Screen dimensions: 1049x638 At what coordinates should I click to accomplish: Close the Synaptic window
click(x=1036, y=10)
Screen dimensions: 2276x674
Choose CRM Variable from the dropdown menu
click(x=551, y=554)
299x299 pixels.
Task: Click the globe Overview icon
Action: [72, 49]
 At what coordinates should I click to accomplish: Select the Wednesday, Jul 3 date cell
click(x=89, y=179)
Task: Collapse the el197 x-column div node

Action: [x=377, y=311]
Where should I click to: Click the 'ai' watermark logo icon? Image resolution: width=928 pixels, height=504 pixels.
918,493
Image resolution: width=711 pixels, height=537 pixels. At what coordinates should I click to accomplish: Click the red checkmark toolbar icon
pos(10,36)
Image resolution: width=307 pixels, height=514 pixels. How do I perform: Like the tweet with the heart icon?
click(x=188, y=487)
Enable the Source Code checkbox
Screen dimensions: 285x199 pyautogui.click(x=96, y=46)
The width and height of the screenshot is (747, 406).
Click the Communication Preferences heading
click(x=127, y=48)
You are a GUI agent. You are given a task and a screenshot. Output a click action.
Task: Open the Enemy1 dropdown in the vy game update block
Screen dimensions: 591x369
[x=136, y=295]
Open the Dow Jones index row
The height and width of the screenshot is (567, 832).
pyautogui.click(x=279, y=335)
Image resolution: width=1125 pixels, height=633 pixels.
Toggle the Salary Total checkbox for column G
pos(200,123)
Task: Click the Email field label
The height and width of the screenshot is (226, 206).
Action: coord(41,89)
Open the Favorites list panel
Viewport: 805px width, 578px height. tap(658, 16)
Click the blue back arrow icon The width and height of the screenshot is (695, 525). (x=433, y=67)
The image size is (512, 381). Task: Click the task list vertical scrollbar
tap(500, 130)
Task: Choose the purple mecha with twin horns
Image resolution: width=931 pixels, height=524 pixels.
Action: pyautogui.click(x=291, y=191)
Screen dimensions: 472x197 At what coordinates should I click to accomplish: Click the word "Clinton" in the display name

# Aim of the task
The lines to retype, exactly and only, run from the first line of the material through the line with "Image resolution: width=1125".

# Written response
Screen dimensions: 1049x638 At what coordinates should I click to accomplish: Close the Synaptic window
click(x=1036, y=10)
Screen dimensions: 2276x674
Choose CRM Variable from the dropdown menu
click(x=551, y=554)
299x299 pixels.
Task: Click the globe Overview icon
Action: [72, 49]
 At what coordinates should I click to accomplish: Select the Wednesday, Jul 3 date cell
click(x=89, y=179)
Task: Collapse the el197 x-column div node

Action: [x=377, y=311]
Where should I click to: Click the 'ai' watermark logo icon? Image resolution: width=928 pixels, height=504 pixels.
918,493
Image resolution: width=711 pixels, height=537 pixels. At what coordinates should I click to accomplish: Click the red checkmark toolbar icon
pos(10,36)
Image resolution: width=307 pixels, height=514 pixels. How do I perform: Like the tweet with the heart icon?
click(x=188, y=487)
Enable the Source Code checkbox
Screen dimensions: 285x199 pyautogui.click(x=96, y=46)
The width and height of the screenshot is (747, 406).
Click the Communication Preferences heading
click(x=127, y=48)
You are a GUI agent. You are given a task and a screenshot. Output a click action.
Task: Open the Enemy1 dropdown in the vy game update block
Screen dimensions: 591x369
[x=136, y=295]
Open the Dow Jones index row
The height and width of the screenshot is (567, 832).
pyautogui.click(x=279, y=335)
Image resolution: width=1125 pixels, height=633 pixels.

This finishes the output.